Laboratory medicine’s profile has increased in recent months because of the critical role it has played in responding to COVID-19. Although the virus is a public health matter, those working in medical microbiology play a key role in managing the situation.

“Situations like those we’ve faced in 2020 stress the importance of a system-level approach to infectious disease management,” explains Dr. van der Walt. “Lab services are critical to all patient care, and our physicians are well-equipped to collaborate with other specialties in the best interest of our patients’ health.”

However, the pandemic has changed more than workload in the labs. In an instant, it changed the residents’  training experience. While residents continued with their education, the personal protective equipment, physical distancing and patient management meant they had a different training experience over the last few months.

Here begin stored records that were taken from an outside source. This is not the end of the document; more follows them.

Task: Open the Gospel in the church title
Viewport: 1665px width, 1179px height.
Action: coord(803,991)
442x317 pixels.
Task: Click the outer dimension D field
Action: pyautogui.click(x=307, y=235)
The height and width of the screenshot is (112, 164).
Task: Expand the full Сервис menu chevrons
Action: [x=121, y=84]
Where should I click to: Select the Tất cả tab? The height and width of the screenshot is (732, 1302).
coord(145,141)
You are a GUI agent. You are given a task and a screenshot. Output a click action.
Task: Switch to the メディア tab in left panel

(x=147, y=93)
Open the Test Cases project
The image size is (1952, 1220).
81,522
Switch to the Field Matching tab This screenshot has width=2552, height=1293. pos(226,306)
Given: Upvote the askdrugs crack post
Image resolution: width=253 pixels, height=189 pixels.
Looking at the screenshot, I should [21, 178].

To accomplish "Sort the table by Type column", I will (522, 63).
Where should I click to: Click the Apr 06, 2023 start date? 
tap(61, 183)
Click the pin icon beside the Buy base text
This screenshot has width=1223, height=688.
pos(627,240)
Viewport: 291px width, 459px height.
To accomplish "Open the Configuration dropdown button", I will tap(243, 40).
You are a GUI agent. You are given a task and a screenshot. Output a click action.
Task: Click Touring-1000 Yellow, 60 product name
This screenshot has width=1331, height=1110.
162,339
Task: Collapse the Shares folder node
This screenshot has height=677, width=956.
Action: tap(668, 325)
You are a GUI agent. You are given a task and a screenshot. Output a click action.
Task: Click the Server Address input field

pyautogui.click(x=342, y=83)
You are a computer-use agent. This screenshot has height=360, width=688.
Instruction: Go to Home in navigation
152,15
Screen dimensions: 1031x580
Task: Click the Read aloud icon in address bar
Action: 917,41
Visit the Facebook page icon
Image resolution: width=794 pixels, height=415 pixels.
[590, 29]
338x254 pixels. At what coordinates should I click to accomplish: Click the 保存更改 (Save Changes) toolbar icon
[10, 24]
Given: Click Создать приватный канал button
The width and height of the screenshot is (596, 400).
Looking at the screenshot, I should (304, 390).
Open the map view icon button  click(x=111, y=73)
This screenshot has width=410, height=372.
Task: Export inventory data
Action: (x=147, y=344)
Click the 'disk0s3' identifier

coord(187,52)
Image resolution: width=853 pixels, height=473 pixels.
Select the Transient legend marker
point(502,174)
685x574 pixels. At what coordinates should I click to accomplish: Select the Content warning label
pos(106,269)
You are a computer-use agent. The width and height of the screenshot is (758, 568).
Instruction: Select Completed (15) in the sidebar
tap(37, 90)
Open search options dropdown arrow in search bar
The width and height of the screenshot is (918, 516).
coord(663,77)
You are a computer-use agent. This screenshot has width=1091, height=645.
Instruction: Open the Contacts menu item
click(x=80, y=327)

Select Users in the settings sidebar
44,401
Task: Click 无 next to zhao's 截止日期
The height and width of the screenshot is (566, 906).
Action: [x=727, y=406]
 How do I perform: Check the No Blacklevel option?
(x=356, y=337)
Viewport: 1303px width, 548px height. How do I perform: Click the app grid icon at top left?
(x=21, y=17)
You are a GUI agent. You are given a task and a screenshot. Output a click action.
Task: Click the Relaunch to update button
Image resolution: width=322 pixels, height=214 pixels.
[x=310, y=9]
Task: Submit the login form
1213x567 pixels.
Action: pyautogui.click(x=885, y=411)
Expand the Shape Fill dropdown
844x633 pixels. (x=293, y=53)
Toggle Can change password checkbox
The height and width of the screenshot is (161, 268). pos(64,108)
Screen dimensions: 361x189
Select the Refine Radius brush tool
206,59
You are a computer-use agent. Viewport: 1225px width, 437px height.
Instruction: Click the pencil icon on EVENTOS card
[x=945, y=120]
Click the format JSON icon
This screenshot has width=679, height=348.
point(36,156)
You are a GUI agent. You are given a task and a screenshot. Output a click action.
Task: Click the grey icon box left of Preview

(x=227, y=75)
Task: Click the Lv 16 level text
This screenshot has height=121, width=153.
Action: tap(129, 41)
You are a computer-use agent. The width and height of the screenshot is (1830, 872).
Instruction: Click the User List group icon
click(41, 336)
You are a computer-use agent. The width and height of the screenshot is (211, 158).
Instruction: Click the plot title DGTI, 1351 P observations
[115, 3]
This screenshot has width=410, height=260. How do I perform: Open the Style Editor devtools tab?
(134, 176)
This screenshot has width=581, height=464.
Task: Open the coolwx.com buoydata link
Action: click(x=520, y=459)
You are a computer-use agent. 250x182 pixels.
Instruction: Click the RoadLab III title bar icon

While some pathology services ramped up, many slowed down because elective procedures were postponed. 

“I believe this has made us rethink how medical education is delivered,” says Dr. Foster. “Hands-on experience is critical to developing great physicians, and our residency programs will need to plan for training under difficult circumstances.”

Rewarding career opportunities

Dr. Dromparis can’t stress enough what a great career path pathology is, and he encourages every medical student to explore its possibilities and become familiar with what it offers to patient care.

“Laboratory medicine doesn’t always get the recognition that other specialties do,” he says. “The direct impact we have on patient care, the ongoing learning and a healthy work-life balance, give me immense job satisfaction.” 

Dr. Meunier was drawn to her specialty in part because of the ability to practice medicine in “real time,” working with other physicians to address the patient’s immediate needs.

“Lab medicine physicians are extremely passionate about their work,” says Dr. Meunier. “Whichever type of medical specialty they choose, they are dedicated to getting at the truth behind the pathology and using those results to help patients.”

The bottom line

Med students, take a chance on a pathology elective. You never know when you’ll discover a new and satisfying career path. At the very least, you’ll gain some appreciation for the work that goes into test results.

Practicing physicians, add your local lab medicine physicians to your list of valuable resources. They’re available to consult with you about your patients’ test results.